Изучите материал -
a. С какого года Тухачевский, по тексту о нем, был начальником Вооружений РККА?
b. Перепишите слово в слово кусок текста о Тухачевском: начните с места, где стоят слова «В 1930 году», и остановитесь после слов «под подписью Менжинского.».
c. Напишите, что идет дальше в тексте о Тухачевском, начиная сразу после его последнего предложения.

В 1930 году были расстреляны все бывшие царские офицеры, которые по первой и особенно по второй мобилизации сражались в рядах Красной Армии. Их участие в войне во многом способствовало победе большевиков. Офицеры русской армии присягали царю, России, а следовательно, были крепким ядром, на основе которого всегда может возникнуть борьба против большевиков. Лучше их расстрелять, а заодно и выслужиться одному из «бывших», Тухачевскому. Он готовил решение, и его подпись стоит там под подписью Менжинского.
Авторитет Тухачевского в среде большевиков окончательно окреп. С 1931 года он - начальник Вооружений РККА. С 1934 - зам. наркома обороны СССР, (с 1936 - 1-й зам. наркома). В этот период вел большую работу по перевооружению Красной Армии, организации новых родов войск: авиации, механизированных и воздушно-десантных. Хорошо понимая необходимость повышения требований к подготовке комсостава, создавал новые военные академии, разрабатывал современные стратегические подходы в решении военных задач, особенно при сложных затяжных военных действиях. Бесспорно, что в это время он был одной из самых ярких фигур в своем окружении. Молодой, высокопрофессиональный боевой командир с отличной теоретической и боевой подготовкой, дворянин, унаследовавший во многих поколениях уникальную работоспособность, острый ум, умение мыслить широко и перспективно.

Данные -
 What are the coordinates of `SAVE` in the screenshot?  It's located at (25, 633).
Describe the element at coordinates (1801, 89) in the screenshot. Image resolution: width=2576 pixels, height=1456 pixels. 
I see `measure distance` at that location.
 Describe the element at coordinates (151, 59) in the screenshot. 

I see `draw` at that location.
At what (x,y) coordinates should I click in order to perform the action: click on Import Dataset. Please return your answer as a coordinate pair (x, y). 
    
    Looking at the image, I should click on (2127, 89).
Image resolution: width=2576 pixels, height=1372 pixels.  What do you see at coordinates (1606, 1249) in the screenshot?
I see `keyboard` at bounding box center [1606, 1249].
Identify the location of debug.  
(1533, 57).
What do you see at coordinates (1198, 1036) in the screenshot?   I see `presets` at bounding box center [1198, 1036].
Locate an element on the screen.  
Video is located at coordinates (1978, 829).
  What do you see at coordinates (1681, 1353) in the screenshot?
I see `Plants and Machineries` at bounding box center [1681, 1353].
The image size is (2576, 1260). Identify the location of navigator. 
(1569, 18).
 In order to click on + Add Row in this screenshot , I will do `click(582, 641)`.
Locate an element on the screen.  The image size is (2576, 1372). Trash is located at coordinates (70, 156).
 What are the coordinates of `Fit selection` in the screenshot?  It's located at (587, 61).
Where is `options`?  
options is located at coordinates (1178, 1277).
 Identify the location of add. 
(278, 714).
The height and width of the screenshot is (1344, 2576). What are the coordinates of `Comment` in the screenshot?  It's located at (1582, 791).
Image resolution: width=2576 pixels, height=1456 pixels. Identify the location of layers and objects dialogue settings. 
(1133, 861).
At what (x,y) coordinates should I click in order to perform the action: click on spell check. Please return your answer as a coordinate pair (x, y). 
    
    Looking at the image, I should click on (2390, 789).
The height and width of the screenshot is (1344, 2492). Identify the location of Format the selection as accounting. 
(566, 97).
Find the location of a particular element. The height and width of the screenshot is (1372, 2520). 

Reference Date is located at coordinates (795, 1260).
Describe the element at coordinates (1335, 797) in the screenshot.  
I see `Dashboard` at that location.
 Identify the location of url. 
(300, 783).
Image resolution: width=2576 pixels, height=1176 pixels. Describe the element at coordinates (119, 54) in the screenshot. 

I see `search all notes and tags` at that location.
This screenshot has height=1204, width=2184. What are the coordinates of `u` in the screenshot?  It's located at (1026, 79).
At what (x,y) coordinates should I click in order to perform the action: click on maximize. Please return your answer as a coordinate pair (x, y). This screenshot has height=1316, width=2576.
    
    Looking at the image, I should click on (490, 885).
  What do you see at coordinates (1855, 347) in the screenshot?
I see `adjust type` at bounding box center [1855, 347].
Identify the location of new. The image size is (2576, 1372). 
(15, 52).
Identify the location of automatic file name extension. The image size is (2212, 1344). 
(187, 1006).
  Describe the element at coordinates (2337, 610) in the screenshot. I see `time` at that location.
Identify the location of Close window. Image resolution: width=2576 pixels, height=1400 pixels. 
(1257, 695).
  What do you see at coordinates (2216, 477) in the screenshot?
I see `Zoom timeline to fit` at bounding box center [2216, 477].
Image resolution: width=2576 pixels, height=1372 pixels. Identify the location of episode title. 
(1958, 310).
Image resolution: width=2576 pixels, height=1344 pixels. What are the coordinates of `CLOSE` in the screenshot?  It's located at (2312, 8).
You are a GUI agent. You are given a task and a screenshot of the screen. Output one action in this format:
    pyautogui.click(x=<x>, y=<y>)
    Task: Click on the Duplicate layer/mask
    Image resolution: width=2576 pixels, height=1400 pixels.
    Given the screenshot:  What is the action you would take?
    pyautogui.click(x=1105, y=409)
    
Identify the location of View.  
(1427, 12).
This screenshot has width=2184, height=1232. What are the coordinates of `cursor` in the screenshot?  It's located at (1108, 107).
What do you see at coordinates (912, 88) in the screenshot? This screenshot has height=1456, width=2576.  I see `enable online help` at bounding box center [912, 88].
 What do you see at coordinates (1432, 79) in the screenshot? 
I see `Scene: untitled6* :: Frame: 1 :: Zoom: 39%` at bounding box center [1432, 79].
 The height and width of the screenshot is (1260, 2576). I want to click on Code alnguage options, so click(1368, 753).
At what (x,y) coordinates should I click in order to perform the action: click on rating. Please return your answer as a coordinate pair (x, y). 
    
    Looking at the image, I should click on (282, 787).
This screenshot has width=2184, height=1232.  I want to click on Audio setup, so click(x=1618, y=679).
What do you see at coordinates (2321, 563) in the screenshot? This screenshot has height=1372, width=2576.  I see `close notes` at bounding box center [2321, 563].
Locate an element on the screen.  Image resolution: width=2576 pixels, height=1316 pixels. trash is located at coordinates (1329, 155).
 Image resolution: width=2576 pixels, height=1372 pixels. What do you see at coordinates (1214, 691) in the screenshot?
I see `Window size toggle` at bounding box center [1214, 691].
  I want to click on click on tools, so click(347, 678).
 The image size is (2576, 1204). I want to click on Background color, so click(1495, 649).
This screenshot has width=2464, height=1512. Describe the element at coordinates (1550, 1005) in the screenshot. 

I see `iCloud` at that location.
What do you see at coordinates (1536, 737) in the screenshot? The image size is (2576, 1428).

Ответы к заданиям -
a. С 1931 года.

b.
В 1930 году были расстреляны все бывшие царские офицеры, которые по первой и особенно по второй мобилизации сражались в рядах Красной Армии. Их участие в войне во многом способствовало победе большевиков. Офицеры русской армии присягали царю, России, а следовательно, были крепким ядром, на основе которого всегда может возникнуть борьба против большевиков. Лучше их расстрелять, а заодно и выслужиться одному из «бывших», Тухачевскому. Он готовил решение, и его подпись стоит там под подписью Менжинского.

c.
Естественно, Тухачевский, оказавшийся рядом с легендарным героем гражданской войны К.Е.Ворошиловым, можно сказать, свалился тому, как снег на голову, причем снегопад оказался густой и продолжительный. Нарком сильно противостоял во многих вопросах молодому энергичному заместителю, считая подчас, что этот бывший царский офицер просто хочет выпендриться и подсидеть его, когда говорит о замене дорогой Клименту Ефремовичу конницы на танки, мотопехоту и всякие там трескучие вонючие механизированные соединения. А уж красногвардейцы, прыгающие с неба без коней - это была просто чушь какая-то. Тухачевский, как и его единомышленники, сильно раздражал наркома, но находясь глубоко за пазухой Сталина, Ворошилов сохранял спокойствие, делал регулярно физкультуру, катался на лыжах и на любимом скакуне. Тухачевский старался опуститься до уровня наркома, и на фото они внешне были «братья по партии и товарищи по оружию», но в душе того и другого антагонизм то тлел, то разгорался. Большевики, уничтожившие сословия в декретах и постановлениях, тут же поняли, что этого мало. И стали повально уничтожать сами сословия, перед которыми они чувствовали себя ничтожествами. Нарушалась происходившая веками селекция крови, воспитания, религиозных устоев, образования. Однако в присказке говорится: «Как поруганный Храм останется Храм, так и обученный хам останется хам». А мы знаем: и с обучением-то было слабовато.
И вот началась реорганизация в штабах всех уровней. Сталин и Ворошилов стали укреплять командный состав; В эту очередную кровавую волну 1937 г. Блюхер подписал (в числе многих) ордер на арест Тухачевского. В следующем, 1938 году был готов ордер на арест Блюхера. Так у Сталина случалось сплошь и рядом: вчерашний палач вскоре оказывался на месте жертвы.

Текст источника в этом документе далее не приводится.